Bán András

SPN könyvek ajánló

Bán András
What’s the bibi
What’s the bibi?
How could that mean a problem? Everything is set the installation is in stall, images are imagined, the welcomer well came and while the hoar harper at the door – while all breathe in silent pain, won’t be rude this time1. There’s no bibi at all. Spanyolnátha, lo I am honoured to hail you.
Wrong tone, may be.
What is the bibi?
General answer: everyone has a bibi; a bibi-story. Mine is about Madeleine Messager, daughter of the big-moustached chorus-master of Montluçon, who was the first ever in history to take a pee while being photographed for love. But this is another story. Someone else tells yours and you tell someone else’s. Let us now hear about the bibi of Tibor Vass; about his „Bibinke”.
What’s cool?
Around the seventh chapter tension becomes palpable, we would be very cautious to avoid this kind of narrative but in the presence of Tibor Vass there’s no place for another mode. This is on the menu: style practice in sauce a’la Tibor Vass. Some get it, some fall out but we go on speaking like Tibor Vass shouts. In this circle everyone’s perfect, not interpreted. As if the images were being self-written by means of an imagewriter. And Tibor Vass is like Chuck Norris. Or even more like that. A picture is worth more than a thousand words. Tibor Vass is worth more than a billion words. Tibor Vass knows what’s the last digit in pi and he knows what’s cool.

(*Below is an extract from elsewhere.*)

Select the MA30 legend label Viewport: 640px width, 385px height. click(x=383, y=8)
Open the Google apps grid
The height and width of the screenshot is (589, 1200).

What is a moment? Or in other places: what is a jiff?
To the call they would all line up seventy times in a hundred a quarter hundred, the platoon, the acknowledged imagegraphers who have received the Spanish Flu, who met Bibi in person. Now they can see what this prize means, what this vocation is worth. Being loyal to the image, loyal to art. Under glass cover, before anniversary, dim sky above Miskolc, soon some snow to come. Twenty five sentences in hyphens without limits, these twenty five would be enough to say. We are almost there but one must ask:
What the heck?
What is this thirty percent red here and there? Julien Sorel may have cast it there, open space for me, at least thirty percent of it. Or is it Alexei Ivanovich who spins the bullet toward thirty percent red? Red, rouge, rot, punainen, rosu, cerveny, extremely dangerous citations again. “Why, so you, too, are sometimes distressed at the impossibility of putting thought into words?”2 Mamma mia, what a quotation!
Mamma, what a…?
What an exhibition?
Let it be seen.
(Speech given at the opening of the exhibition „Mi a bibi" in Herman Ottó Múzeum−Miskolci Galéria 22nd January 2014.)
1From the Bards of Wales by János Arany, translated by Watson Kirkconnell, published in: The Magyar Muse An Anthology of Hungarian Poetry 1400−1932. Edited...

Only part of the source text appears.